■ Activity:
The answer is to be an exact copy of the lines below running from the line with "公司 (728, 1195)" down to the line with "View Reviews (646, 772)", both ends included, and nothing more.

■ Dataset entries:
<<<<

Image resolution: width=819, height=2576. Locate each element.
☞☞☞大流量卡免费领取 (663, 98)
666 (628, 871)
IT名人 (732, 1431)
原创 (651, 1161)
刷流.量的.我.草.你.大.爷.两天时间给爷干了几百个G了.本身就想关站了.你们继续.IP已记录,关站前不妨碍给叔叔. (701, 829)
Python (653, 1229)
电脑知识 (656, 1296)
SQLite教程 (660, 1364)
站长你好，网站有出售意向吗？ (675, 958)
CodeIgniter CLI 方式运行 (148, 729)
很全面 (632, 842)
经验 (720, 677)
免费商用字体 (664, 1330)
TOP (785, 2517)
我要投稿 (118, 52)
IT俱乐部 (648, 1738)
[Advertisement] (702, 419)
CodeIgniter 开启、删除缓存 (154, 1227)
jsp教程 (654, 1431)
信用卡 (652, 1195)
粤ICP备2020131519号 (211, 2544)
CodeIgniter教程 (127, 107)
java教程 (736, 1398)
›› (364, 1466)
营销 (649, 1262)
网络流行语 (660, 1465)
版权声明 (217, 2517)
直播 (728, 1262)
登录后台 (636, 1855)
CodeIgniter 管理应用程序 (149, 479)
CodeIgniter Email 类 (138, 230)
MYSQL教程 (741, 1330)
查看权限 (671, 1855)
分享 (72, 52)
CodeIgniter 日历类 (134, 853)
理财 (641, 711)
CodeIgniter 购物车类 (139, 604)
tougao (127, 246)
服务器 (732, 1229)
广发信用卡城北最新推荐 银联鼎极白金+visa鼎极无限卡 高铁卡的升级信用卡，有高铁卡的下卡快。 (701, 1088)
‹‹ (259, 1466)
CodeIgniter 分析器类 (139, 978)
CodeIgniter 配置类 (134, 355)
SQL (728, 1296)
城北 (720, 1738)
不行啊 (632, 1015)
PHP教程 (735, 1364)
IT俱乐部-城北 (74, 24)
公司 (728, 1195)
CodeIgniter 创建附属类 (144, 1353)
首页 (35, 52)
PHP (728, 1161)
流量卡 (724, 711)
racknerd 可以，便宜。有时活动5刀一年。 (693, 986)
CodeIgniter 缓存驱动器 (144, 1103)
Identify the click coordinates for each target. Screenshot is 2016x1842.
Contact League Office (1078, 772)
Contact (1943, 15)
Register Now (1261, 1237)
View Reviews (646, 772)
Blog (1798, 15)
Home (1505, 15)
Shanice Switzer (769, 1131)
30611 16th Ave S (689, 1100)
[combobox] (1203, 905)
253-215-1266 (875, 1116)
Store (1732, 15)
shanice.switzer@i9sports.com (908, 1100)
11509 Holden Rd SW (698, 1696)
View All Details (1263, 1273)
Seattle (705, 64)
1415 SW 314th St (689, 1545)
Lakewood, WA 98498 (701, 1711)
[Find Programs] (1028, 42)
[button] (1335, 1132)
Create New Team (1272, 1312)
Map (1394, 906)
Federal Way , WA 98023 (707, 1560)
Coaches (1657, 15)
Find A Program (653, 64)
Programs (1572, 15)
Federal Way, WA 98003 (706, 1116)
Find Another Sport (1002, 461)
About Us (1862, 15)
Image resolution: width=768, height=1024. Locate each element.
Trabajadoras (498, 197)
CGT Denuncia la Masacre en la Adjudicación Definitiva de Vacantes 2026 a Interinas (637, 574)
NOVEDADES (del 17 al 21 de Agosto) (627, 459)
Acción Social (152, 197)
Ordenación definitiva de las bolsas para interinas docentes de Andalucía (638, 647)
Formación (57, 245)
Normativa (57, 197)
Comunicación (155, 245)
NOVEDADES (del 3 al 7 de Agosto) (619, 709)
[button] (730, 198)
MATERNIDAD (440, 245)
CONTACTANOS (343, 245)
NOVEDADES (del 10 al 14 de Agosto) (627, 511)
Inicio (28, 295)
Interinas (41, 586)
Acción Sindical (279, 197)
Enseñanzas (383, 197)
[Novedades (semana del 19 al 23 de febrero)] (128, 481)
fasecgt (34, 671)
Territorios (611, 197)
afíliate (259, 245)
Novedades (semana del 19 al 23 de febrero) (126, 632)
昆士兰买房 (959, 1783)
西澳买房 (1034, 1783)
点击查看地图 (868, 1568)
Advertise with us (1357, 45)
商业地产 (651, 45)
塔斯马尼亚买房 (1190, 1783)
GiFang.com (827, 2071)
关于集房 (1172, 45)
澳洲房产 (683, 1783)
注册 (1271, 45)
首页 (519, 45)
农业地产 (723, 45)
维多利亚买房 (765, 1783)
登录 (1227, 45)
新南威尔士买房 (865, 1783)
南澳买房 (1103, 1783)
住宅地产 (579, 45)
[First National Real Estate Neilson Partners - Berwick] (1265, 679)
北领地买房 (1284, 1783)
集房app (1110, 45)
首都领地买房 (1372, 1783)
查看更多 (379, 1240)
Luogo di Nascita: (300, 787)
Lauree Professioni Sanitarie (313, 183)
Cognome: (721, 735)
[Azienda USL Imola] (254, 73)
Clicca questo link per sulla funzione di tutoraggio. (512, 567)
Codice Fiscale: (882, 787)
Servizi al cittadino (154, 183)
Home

>>>>

■ Exercise result:
公司 (728, 1195)
CodeIgniter 创建附属类 (144, 1353)
首页 (35, 52)
PHP (728, 1161)
流量卡 (724, 711)
racknerd 可以，便宜。有时活动5刀一年。 (693, 986)
CodeIgniter 缓存驱动器 (144, 1103)
Identify the click coordinates for each target. Screenshot is 2016x1842.
Contact League Office (1078, 772)
Contact (1943, 15)
Register Now (1261, 1237)
View Reviews (646, 772)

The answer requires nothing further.